TASK TO COMPLETE => Starting at the line containing "Where should I click to: Open" and ending after the line containing "Action: (21, 399)", reproduce the items below with "Collapse" swapped for "Expand" and everything else left unchanged.

─── RECORD EXCERPTS

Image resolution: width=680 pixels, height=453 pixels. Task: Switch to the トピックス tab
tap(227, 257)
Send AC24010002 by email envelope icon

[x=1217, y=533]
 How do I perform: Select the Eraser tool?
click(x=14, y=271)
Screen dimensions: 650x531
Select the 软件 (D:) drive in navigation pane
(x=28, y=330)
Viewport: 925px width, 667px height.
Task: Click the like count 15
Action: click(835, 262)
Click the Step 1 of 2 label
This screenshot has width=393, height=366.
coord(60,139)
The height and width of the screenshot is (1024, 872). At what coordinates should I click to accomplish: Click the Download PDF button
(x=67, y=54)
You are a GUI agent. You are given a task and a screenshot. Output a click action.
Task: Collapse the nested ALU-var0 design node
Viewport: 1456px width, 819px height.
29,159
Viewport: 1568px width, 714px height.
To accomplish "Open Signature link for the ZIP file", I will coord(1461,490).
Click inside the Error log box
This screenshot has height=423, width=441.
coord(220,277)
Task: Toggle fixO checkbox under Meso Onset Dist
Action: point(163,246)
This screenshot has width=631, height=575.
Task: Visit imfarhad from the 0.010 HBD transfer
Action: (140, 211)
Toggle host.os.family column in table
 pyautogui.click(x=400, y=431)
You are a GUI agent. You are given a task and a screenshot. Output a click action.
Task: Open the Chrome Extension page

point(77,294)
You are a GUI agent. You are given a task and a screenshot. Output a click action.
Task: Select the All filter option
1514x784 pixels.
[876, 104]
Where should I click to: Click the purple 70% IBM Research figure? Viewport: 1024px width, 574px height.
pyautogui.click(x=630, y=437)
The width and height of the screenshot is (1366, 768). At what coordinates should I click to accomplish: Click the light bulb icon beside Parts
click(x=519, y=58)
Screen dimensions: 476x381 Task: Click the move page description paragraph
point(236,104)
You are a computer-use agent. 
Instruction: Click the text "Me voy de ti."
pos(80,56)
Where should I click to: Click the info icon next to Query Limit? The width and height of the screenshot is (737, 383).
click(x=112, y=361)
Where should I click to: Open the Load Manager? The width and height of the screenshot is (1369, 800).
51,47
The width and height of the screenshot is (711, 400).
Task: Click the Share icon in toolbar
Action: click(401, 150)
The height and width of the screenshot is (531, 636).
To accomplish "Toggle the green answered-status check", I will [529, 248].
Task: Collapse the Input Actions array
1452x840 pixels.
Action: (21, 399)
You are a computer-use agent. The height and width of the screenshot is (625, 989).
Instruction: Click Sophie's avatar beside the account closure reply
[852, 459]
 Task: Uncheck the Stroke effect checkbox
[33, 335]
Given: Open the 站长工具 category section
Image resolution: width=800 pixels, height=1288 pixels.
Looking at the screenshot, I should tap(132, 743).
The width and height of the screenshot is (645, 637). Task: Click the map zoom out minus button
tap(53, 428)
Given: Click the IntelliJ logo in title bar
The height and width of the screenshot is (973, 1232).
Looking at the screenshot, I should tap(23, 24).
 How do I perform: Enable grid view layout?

──────

FULL ANSWER =>
Where should I click to: Open the Load Manager? The width and height of the screenshot is (1369, 800).
51,47
The width and height of the screenshot is (711, 400).
Task: Click the Share icon in toolbar
Action: click(401, 150)
The height and width of the screenshot is (531, 636).
To accomplish "Toggle the green answered-status check", I will [529, 248].
Task: Expand the Input Actions array
1452x840 pixels.
Action: (21, 399)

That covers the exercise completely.